The United States could lose its long-held leadership position in space science, technology and exploration if the country doesn't renew its commitment to those fields soon, a coalition of space-industry organizations has warned.
Such a commitment should include the completion of a crewed launch system, stable NASA budgets and continued partnerships with other nations on projects such as the International Space Station, said the 12-group coalition, which jointly presented a white paper at the National Press Club on Friday (March 4).
"What we have is a rather unprecedented consensus of the space community in the United States," said Elliot Pulham, CEO of the nonprofit Space Foundation and one of three experts who shared their thoughts with reporters at the document's unveiling. [Giant Leaps: Top Milestones in Human Spaceflight]
Pulham added that one of the board members of the Space Foundation, journalist and writer P.J. O'Rourke, would have kept the message quite short if he had attended the event: "He would have said it should be one sentence: 'Space is good — keep investing.'"
The group plans to send the white paper, which is called "Ensuring U.S. Leadership in Space," to candidates for office, from the presidential race on down to local congressional campaigns.
The main problem, the report said, is that NASA's funding is decided at the whim of politics. And at the moment, NASA's budget is at a historic low as a share of the overall federal budget. Meanwhile, other countries, such as China, are ramping up their investments in space.
Eric Stallmer, president of the nonprofit Commercial Spaceflight Federation, said that politicians often regard space as a regional issue, one that affects jobs in Florida, Texas and other states. But that's a very limited, and limiting, view, he added.
"Space affects all 50 states," Stallmer said. "It's a national space program."

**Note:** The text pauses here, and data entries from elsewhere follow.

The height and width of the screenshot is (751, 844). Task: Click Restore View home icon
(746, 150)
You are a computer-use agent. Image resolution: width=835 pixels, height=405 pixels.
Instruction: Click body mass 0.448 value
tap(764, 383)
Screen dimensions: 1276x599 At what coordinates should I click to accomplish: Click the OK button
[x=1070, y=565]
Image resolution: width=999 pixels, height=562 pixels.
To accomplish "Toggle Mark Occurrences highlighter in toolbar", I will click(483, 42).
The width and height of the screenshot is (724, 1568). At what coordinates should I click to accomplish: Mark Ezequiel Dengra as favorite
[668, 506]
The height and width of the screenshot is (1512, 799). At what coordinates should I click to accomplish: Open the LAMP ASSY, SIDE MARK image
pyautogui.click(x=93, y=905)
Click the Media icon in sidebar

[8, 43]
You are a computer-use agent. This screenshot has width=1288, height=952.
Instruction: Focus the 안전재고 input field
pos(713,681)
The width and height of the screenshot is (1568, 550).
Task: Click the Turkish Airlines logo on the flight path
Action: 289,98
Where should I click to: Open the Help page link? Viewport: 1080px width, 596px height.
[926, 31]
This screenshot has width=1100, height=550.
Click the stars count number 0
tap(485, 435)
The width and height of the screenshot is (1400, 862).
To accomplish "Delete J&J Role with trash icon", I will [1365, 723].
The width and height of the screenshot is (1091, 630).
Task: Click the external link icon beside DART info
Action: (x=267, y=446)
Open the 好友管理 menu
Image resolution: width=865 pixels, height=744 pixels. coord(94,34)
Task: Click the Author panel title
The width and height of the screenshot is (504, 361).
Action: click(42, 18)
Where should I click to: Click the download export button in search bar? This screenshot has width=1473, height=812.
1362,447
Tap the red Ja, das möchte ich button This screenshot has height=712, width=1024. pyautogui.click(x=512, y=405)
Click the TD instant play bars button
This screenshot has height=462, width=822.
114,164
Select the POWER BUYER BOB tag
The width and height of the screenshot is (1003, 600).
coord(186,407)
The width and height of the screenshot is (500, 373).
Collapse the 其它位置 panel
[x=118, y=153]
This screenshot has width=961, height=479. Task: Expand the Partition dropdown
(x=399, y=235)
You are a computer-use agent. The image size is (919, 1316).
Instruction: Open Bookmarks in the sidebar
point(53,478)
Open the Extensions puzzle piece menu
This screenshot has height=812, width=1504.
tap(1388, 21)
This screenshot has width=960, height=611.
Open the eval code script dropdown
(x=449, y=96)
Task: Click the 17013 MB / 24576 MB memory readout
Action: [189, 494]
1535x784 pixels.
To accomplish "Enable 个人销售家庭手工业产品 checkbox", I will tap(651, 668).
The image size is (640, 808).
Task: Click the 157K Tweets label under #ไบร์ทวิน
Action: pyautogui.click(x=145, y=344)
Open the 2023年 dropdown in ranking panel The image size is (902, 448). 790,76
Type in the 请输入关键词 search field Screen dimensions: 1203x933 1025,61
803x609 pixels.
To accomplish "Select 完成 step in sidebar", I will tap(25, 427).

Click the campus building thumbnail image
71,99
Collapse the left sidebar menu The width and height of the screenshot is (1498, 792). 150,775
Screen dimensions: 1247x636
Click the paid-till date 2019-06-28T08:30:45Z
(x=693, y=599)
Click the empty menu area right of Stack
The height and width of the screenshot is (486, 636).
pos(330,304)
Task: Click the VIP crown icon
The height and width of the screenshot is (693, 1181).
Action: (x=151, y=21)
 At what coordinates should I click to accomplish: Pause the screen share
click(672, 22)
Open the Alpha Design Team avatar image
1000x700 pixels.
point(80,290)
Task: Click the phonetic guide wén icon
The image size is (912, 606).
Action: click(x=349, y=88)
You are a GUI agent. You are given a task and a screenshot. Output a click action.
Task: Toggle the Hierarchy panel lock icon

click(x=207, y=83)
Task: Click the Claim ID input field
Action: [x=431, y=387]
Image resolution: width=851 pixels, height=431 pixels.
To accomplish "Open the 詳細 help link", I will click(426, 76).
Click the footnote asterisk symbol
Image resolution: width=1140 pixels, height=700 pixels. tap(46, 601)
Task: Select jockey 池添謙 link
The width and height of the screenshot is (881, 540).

Another big threat to U.S. leadership in space is malaise, brought on partially by past successes, several experts said.
"We landed on the moon, and that cemented in our heads that we were leaders," said Sandra Magnus, executive director of the American Institute of Aeronautics and Astronautics. Doing a great thing once, she added, doesn't guarantee leadership forever. [NASA's 17 Apollo Moon Missions in Pictures]
"Conquering malaise means allowing ourselves to be led by optimists and visionaries," Pulham said. Making this happen could boost the nation's "soft power," creating an environment in which other countries want to work with the United States, he added.
One of NASA's purposes is to "expand the bubble" of knowledge, Magnus said. Since the agency's establishment in 1958, NASA has built a base of expertise that has led to increased accessibility to space, Magnus said, citing the recent phenomenon of student groups launching cubesats as an example.
"For 50 years, we were kind of caught in low-Earth orbit, but now the edge of the bubble is expanding," she said. "Now people are engaged behind that in ways that aren't necessarily tied to government funding."
Investing in space allows new industries to develop, and that requires a commitment that is often lacking these days, Stallmer said. The coalition said it hopes Congress and the next president — whomever that might be — will commit to a plan of action, and fund the agency accordingly.
An important investment, the panel said, is a launch system able to get American astronauts into space, a capability the nation lost when the space shuttle program was grounded in 2011. (Right now, Russia and China are the only countries that can launch astronauts to space.)
NASA is currently developing the Space Launch System (SLS) megarocket and Orion capsule toward this end, and the coalition urged continued support of these efforts. SLS and Orion are designed to help get astronauts to deep-space destinations such as Mars. Meanwhile, SpaceX and Boeing have signed NASA deals to develop "astronaut taxis" that will get spaceflyers to Earth orbit and back, beginning in 2017.
During Friday's event, panelists were asked whether fully funding SLS — which is scheduled to fly for the first time in 2018 — might actually hamper American leadership in space, since the program might not even survive into the next administration. And private companies — notably SpaceX, which is building a rocket called the Falcon Heavy — might soon be able to lift hefty payloads into space for less money.
But Magnus said developing SLS technology is still important. "That system [SLS] is the expansion of the bubble," she said. "You need to continue to push the boundaries of what you're doing. You need to bring the technologies to bear that can push us out further."
And SLS and other NASA technology will still transfer to industry at some point, she added.
The panel also stressed that the U.S. should continue to partner with other nations in ways that benefit the America's space industry and security.
Lowering trade barriers in some areas could help make this happen, Pulham said, noting that restricting sales of certain equipment overseas simply encouraged other countries to develop their own capability to launch rockets.
"Our allies could not buy from us, so instead [they] developed their own indigenous industries," he said. "There was a time when 75 percent of launch capability was built in Colorado. Now it's zero percent."
Pulham also noted that some advanced spacecraft parts are now being built by other nations. "Other people have technology that we should want to get our hands on as well," he said.
Some barriers need to be in place to address real security concerns, Pulham said. "But they should not be so high that we can't do common-sense work together."